Balto. Co. plan aims for zoning violations

October 16, 2001|By Andrew A. Green | Andrew A. Green,SUN STAFF

Responding to concerns about crowded rental homes - particularly around Towson University - and fears of declining property values, three Baltimore County councilmen introduced a bill last night that would give housing inspectors new powers to check units for zoning and safety violations.

The bill would require landlords of all but the largest rental properties to register them with the county. But with the county facing the prospect of dwindling revenues, the bill includes no funding for the dozens more code enforcement officers that regular inspections of the county's 125,000 rental units would require.
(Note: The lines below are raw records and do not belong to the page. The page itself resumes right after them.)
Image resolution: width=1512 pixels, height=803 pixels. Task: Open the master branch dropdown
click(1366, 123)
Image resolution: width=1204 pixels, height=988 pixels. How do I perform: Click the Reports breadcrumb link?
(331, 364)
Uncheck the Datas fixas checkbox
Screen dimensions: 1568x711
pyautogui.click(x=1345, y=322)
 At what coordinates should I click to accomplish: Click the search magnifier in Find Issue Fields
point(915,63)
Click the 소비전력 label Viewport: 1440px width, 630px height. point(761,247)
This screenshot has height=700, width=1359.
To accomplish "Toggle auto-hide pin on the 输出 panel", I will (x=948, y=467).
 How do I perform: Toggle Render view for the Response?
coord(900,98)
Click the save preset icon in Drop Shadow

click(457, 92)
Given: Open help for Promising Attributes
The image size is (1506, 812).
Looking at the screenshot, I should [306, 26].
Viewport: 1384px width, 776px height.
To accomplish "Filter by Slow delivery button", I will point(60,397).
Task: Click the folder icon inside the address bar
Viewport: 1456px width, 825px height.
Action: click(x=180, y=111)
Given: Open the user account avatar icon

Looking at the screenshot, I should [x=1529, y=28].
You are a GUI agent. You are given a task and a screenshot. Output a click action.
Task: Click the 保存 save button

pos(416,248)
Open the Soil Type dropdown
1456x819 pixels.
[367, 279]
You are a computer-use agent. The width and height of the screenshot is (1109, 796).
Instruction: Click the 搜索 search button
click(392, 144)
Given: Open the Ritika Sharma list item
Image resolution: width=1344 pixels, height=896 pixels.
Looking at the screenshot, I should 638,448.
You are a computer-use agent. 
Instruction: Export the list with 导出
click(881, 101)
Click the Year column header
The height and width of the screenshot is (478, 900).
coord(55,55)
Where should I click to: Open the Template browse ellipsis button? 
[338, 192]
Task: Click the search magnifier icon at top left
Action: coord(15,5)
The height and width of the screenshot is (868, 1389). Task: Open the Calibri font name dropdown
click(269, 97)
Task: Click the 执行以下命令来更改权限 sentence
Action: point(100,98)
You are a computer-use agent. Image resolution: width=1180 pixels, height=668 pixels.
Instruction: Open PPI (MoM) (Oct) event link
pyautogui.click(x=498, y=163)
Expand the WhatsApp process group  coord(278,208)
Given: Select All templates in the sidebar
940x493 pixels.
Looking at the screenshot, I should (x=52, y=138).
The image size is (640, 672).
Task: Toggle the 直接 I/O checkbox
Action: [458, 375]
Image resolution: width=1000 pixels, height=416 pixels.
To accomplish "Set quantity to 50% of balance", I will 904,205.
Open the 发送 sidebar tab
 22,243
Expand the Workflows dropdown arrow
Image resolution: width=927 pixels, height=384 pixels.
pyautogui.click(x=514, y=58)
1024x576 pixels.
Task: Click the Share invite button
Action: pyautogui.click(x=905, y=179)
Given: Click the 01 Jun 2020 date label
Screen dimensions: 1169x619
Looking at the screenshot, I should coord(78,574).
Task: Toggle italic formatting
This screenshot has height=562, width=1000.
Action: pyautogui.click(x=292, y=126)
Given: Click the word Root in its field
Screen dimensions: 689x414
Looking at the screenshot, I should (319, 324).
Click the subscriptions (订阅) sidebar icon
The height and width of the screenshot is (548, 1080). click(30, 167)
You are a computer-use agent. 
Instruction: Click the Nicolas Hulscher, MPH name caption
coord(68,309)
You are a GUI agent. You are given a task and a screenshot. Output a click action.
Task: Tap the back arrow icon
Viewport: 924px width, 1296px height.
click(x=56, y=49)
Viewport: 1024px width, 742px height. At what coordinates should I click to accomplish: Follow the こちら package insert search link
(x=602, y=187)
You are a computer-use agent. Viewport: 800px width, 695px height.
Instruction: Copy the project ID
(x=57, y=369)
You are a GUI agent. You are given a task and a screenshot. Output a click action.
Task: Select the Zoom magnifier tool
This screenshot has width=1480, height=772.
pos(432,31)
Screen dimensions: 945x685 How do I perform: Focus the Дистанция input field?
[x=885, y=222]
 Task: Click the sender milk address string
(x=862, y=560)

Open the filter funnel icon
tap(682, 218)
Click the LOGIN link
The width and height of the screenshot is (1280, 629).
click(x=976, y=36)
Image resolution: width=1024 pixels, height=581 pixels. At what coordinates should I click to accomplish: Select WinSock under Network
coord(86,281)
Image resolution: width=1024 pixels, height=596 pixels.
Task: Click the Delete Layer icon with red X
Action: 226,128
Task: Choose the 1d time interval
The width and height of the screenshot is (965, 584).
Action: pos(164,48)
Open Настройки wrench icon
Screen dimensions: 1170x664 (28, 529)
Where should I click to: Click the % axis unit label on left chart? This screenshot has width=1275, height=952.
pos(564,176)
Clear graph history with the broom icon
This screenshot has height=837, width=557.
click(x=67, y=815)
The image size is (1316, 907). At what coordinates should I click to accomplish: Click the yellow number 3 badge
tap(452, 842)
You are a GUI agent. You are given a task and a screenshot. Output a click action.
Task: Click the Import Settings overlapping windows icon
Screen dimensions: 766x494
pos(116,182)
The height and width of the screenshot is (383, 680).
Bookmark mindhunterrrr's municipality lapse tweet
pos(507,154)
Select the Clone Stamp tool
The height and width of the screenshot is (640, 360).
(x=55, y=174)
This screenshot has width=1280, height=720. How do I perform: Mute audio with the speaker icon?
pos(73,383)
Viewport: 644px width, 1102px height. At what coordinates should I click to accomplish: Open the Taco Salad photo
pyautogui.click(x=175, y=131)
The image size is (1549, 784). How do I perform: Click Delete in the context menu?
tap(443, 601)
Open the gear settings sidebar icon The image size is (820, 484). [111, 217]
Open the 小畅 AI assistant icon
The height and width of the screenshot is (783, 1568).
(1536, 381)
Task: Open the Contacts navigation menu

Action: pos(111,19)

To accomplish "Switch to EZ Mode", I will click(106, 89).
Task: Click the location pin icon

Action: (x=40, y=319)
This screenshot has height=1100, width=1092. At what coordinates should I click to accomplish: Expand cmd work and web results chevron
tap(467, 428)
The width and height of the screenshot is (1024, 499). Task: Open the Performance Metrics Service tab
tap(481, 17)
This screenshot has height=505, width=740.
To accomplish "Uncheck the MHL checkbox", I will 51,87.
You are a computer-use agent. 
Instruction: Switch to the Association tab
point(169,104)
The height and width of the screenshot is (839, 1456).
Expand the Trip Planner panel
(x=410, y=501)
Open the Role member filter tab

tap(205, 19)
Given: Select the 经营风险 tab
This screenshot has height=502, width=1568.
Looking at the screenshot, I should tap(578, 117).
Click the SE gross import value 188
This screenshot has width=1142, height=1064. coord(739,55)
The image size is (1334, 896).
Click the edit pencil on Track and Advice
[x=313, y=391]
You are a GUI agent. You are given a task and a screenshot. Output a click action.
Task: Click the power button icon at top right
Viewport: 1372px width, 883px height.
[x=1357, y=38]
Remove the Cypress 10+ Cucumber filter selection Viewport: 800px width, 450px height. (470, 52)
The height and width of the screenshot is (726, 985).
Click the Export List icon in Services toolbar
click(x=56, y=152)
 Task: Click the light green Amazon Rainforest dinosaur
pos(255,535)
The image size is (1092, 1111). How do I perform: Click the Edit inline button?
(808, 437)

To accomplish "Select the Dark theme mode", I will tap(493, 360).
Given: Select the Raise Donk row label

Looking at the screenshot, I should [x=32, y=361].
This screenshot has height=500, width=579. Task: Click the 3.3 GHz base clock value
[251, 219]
Instead, the system would rely on complaints to catch those who don't comply voluntarily.

"It's not perfect, but it's a compromise considering the politics of it as well as the cost of it," said Councilman Vincent J. Gardina, a Perry Hall Democrat and sponsor of the bill.

Especially in older communities close to the city, homes are increasingly being converted into rental properties. In some cases, landlords divide homes into more units or rent to more roommates than zoning allows. In others, properties don't meet health and safety standards.

That can lead to declining property values and prompt owner-occupants to sell to landlords, making the problem worse, said Councilman Wayne M. Skinner, a Towson Republican and sponsor.

The county relies on complaints to find zoning and housing code violations, an enforcement mechanism that has often proved ineffective, Skinner said.

Under the new system, enforcement would still be complaint-based, but the county would have more effective tools in proving violations, said Arnold Jablon, director of development and permits management, the department charged with code enforcement.

The county would be required to make inspections during the licensing process. Now, inspectors can enter a dwelling only with the tenant's permission. That can be a hindrance in proving a violation.

Under the new bill, all the county would have to do is prove that the dwelling is being rented. Then, the landlord could be forced to get a license and allow inspectors inside, Jablon said.

In practice, the county will not seek out landlords who are renting without a license - such a task would overtax staffing, Jablon said. If all landlords voluntarily registered their properties, the county couldn't begin to license them all.

"If I get 95 percent voluntary compliance, I'm going to be dead," he said. "I'm really fully anticipating 90 percent will not be in voluntary compliance. But if somebody is renting to a student to help pay the bills and nobody cares, nobody complains and my tenant is a good kid, then the county will never know, and that's fine with me."

But even in cases where neighbors complain, there would be limits. Because of constitutional concerns, the bill is drafted to allow inspectors into properties only when a landlord applies for or renews a license. The licenses would be good for two years. When a license is valid, the county would be left with current enforcement mechanisms, Jablon said.

The bill also exempts major apartment complexes - anything with more than six units - from licensing requirements.

"It's a step, it's a start," said Councilman John A. Olszewski Sr., a Dundalk Democrat and sponsor of the bill.